Are There Benefits of a Polypill Strategy in Treating CVD?
Since its early conception over a decade ago, the use of a polypill – medication that combines multiple active pharmaceutical ingredients – has gained significant momentum in potentially treating cardiovascular disease. In an editorial published Aug. 4 in the Journal of the American College of Cardiology (JACC), José M. Castellano, MD, PhD, of the Cardiovascular Institute, Mount Sinai Medical Center in New York, and his co-authors including Valentin Fuster, MD, PhD, MACC, editor-in-chief of JACC, provide a litany of arguments for the unique advantages of a polypill strategy and its preventative efficacy, safety, tolerability and affordability.
According to the authors, several pilot studies have already demonstrated the feasibility of the polypill’s primary and secondary prevention of cardiovascular disease, including the large, randomized Indian Polycap Study (TIPS-1 and TIPS-2), the PILL study, and the UMPIRE study, as well as several independent investigations, all of which showed positive treatment in reducing blood pressure and low-density lipoprotein cholesterol. The authors cite a number of ongoing studies that are currently testing the ability of different polypills to reduce the presentation of new cardiovascular events in real-world practice, testing a combination pill against placebo.

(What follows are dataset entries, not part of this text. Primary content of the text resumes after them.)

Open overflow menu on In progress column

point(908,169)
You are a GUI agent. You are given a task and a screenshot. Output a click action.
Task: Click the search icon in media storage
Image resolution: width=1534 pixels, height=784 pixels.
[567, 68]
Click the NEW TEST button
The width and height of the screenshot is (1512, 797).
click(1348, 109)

Citing the benefits of an increased medication adherence and a simplified delivery system in addition to these successful treatment results, the authors address the significant economic burden of cardiovascular disease and the cost-effectiveness of a polypill regimen. They note that based on projected data, the cost associated with treating cardiovascular disease will triple between 2010 and 2030 in the U.S., from $273 billion to $818 billion. Much of this increase can be traced to the important but expensive new technologies and treatments of modern medicine, as well as the fact that people are surviving longer, and therefore requiring more health care over their lifetime. Administered as a simple, one-pill-per-day regimen, with no substantial tolerability issues or monitoring requirements, the authors argue that a polypill can be distributed as a cost-effective alternative to its multi-pill counterparts in both developed and underdeveloped countries, the latter of which already face a shortage of physicians, clinics and affordable income for treatment.
While there is growing concern that patients will regard the polypill as an excuse to potentially replace their own healthy lifestyle efforts, and that it will protect them from all cardiovascular risk, the authors note that no such evidence thus far has indicated that individuals knowingly taking the medication have endured such adverse change. Acknowledging that the use of a polypill for cardiovascular prevention is still relatively novel, and that data from clinical trials are accumulating, Castellano and his colleagues ultimately feel that the polypill has the potential power to change the face of health care across the world, and could be a viable solution against the burden of cardiovascular disease.